What you have to do »
Using the data beneath, show every line that includes the word "showing".

[Items from a dataset]
○ ○ ○ ○

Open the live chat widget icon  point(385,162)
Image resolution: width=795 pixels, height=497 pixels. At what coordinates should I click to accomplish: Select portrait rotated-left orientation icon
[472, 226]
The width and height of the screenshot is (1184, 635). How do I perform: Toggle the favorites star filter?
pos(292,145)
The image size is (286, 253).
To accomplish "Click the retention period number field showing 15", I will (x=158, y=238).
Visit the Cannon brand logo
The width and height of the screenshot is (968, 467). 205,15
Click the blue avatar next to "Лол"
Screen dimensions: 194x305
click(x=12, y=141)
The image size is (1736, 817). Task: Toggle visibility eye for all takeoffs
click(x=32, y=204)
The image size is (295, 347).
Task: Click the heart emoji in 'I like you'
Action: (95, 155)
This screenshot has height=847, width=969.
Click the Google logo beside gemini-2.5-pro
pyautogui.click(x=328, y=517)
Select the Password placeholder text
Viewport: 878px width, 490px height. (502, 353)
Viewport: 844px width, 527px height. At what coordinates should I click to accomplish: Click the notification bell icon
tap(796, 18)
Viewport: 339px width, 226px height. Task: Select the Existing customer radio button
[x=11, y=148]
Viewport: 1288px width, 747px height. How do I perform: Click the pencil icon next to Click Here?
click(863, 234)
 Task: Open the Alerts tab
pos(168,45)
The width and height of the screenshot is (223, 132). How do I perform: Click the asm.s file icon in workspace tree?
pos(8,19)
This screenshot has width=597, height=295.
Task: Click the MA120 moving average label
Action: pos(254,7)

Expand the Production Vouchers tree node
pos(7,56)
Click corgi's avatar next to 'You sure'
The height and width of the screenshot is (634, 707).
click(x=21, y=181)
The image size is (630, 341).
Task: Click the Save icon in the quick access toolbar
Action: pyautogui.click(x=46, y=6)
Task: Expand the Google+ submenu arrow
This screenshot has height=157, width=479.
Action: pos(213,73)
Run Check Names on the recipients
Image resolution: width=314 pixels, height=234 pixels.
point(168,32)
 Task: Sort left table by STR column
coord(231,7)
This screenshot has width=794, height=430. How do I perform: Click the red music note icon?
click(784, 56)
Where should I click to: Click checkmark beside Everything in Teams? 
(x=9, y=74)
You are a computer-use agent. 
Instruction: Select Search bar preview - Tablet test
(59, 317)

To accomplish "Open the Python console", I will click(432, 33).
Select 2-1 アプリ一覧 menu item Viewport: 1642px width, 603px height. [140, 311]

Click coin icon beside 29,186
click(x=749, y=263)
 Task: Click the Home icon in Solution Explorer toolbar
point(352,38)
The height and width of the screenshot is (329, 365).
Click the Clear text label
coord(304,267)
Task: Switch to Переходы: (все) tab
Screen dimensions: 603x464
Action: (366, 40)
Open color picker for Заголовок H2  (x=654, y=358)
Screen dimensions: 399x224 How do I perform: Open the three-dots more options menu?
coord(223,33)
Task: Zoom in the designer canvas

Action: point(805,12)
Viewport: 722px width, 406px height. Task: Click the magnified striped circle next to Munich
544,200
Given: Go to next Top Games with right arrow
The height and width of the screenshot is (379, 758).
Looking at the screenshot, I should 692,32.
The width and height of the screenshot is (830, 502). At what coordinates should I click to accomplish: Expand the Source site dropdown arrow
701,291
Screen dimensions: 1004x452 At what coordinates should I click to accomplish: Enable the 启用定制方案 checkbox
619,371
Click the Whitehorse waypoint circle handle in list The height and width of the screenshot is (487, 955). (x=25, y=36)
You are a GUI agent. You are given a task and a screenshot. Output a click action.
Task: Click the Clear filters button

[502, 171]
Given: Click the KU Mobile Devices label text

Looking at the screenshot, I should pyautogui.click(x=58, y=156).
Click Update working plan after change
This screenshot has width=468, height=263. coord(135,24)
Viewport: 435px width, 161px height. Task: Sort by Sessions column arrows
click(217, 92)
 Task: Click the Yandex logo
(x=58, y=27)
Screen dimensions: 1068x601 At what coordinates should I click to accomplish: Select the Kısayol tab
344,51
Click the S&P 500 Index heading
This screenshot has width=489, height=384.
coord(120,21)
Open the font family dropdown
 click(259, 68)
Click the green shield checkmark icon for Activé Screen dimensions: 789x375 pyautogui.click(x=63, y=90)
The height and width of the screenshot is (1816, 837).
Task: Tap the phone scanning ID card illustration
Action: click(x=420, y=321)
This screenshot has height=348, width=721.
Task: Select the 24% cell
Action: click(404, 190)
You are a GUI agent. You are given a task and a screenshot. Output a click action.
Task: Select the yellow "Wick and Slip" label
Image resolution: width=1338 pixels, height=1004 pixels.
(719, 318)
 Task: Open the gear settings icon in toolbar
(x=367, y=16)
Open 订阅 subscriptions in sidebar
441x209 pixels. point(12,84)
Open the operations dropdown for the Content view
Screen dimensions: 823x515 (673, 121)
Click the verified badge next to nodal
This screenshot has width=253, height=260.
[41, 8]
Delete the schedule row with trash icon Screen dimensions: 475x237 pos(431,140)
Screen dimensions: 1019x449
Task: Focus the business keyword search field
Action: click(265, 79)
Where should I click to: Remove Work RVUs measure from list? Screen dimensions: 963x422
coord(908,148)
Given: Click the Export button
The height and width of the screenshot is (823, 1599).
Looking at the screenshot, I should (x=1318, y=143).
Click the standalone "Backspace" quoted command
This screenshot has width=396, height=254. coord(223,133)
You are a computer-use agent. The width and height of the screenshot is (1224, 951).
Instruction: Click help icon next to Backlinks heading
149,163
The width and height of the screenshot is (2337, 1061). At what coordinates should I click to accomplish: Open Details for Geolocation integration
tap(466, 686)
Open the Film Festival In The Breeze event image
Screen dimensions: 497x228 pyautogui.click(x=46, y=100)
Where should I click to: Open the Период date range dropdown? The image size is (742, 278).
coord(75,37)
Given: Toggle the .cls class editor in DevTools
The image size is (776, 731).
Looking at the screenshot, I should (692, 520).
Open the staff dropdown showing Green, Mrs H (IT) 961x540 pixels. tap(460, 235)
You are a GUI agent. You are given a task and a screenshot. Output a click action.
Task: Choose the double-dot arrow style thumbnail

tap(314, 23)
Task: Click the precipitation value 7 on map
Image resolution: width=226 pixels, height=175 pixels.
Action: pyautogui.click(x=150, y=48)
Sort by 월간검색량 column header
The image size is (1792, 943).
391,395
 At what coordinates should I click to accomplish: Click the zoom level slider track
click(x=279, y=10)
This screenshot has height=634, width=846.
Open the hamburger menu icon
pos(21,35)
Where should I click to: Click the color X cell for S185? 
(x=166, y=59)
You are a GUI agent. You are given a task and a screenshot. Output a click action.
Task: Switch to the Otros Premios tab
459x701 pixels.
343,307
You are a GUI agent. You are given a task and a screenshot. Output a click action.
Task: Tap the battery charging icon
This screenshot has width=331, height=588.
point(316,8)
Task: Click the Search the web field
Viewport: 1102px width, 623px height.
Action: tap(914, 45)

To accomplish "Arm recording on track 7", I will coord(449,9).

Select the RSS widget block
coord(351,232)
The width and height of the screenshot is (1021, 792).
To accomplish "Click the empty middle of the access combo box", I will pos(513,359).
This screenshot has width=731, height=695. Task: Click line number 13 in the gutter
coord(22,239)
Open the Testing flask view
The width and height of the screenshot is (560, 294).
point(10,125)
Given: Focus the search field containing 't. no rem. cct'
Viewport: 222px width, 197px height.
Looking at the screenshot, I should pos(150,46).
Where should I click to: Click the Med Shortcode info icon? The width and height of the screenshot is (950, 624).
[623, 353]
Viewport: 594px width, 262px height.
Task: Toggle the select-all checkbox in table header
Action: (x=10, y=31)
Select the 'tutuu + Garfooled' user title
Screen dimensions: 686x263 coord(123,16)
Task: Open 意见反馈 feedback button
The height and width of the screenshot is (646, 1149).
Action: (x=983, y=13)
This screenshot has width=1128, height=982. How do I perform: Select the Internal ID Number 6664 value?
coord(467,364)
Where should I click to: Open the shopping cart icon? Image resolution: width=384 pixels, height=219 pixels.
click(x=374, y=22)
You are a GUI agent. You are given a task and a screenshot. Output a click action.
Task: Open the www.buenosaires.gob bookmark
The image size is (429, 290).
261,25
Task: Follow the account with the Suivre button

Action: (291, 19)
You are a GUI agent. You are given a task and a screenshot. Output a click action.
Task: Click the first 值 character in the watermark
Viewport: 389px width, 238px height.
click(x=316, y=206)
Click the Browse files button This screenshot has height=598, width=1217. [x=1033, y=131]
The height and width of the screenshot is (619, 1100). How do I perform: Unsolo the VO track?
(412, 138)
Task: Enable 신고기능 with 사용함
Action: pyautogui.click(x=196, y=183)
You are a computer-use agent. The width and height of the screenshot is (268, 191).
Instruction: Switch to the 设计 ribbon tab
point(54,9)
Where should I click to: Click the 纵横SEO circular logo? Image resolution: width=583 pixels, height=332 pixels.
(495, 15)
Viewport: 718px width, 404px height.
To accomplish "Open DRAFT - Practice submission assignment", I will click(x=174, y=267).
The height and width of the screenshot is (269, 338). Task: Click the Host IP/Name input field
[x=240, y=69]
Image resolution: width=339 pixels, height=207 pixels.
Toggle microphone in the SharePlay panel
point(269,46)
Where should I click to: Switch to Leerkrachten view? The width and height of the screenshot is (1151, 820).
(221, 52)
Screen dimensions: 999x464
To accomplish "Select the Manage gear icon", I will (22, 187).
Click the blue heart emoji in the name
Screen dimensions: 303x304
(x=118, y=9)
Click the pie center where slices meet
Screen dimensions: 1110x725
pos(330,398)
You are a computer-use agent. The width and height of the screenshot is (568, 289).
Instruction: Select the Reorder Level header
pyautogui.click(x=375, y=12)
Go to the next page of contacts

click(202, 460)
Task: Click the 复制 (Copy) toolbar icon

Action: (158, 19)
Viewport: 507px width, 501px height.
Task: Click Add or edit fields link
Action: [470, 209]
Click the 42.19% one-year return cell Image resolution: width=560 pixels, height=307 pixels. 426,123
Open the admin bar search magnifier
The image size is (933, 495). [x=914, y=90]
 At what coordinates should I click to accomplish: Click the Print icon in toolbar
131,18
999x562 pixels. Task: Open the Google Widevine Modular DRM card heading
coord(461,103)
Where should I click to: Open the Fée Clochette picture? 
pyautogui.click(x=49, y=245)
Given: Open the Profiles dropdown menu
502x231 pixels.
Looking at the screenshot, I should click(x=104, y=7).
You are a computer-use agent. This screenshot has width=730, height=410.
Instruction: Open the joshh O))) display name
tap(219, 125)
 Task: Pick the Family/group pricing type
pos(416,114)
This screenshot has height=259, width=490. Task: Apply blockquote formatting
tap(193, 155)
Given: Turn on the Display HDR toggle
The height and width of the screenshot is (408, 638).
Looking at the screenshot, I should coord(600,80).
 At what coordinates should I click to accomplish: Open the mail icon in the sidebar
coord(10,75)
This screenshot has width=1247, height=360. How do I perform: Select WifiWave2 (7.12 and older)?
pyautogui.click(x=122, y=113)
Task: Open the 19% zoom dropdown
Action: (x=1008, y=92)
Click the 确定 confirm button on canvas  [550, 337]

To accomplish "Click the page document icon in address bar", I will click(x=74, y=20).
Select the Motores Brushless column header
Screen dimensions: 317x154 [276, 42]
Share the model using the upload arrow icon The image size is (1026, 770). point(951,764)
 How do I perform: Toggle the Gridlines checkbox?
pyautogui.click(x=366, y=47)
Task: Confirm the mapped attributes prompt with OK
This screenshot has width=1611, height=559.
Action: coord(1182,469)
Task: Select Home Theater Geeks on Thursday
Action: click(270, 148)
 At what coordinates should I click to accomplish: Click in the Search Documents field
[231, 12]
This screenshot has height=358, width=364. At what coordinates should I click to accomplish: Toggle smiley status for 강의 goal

○ ○ ○ ○

Solution to the problem »
To accomplish "Click the retention period number field showing 15", I will (x=158, y=238).
Open the staff dropdown showing Green, Mrs H (IT) 961x540 pixels. tap(460, 235)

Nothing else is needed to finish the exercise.